Le mardi 1er septembre, un collectif de commerçants et de petites entreprises du secteur informel a conduit une manifestation non violente à Port‑au‑Prince. Le défilé, parti du quartier Boudon et achevé devant la Villa d’Accueil à Delmas 60, visait à interpeller le Premier ministre Alix Didier Fils‑Aimé ainsi que les membres de son cabinet.
Des revendications centrées sur la sécurité et la mobilité
Les participants ont souligné que les violences perpétrées par des groupes armés depuis près de deux ans ont paralysé leurs activités au Champs‑de‑Mars. Les tirs répétés et les actes de banditisme ont rendu impossible le commerce quotidien, affectant directement la capacité des familles à subvenir à leurs besoins.
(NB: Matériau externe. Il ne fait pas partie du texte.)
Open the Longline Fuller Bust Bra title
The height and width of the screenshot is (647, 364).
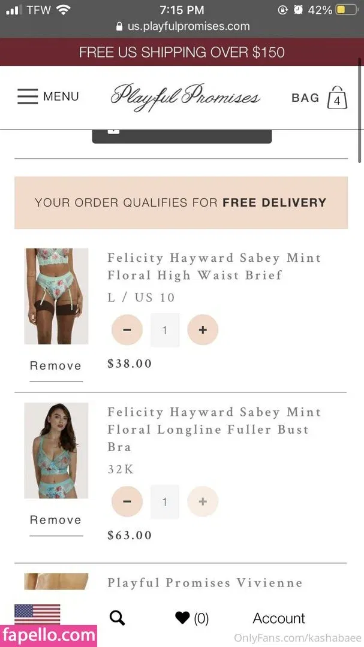214,429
Face à cette situation, les manifestants ont exigé le rétablissement et la sécurisation des principaux axes routiers, estimant que cela permettrait la reprise des échanges commerciaux et la circulation des biens essentiels.
Une demande d’appui financier pour la rentrée scolaire
En plus de la sécurité, le collectif a sollicité une aide financière d’au moins 100 000 gourdes par commerçant afin d’acquérir les fournitures scolaires nécessaires pour leurs enfants. La rentrée, prévue le 7 septembre, représente une source d’inquiétude majeure, les familles n’étant plus en mesure de couvrir les dépenses liées à l’éducation.
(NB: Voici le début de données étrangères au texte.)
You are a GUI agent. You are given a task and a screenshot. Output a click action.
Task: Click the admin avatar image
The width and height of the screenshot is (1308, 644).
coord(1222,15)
Les organisateurs ont rappelé qu’il s’agissait de leur sixième mobilisation pour ces mêmes exigences. Ils ont averti que, sans réponse rapide du gouvernement, une nouvelle manifestation pourrait être organisée le 7 septembre, incluant les enfants et bloquant les abords de la Villa d’Accueil.
Le collectif a conclu en appelant les autorités à agir sans délai pour restaurer la sécurité, rouvrir les routes principales et offrir un soutien économique aux petits commerçants touchés par la crise.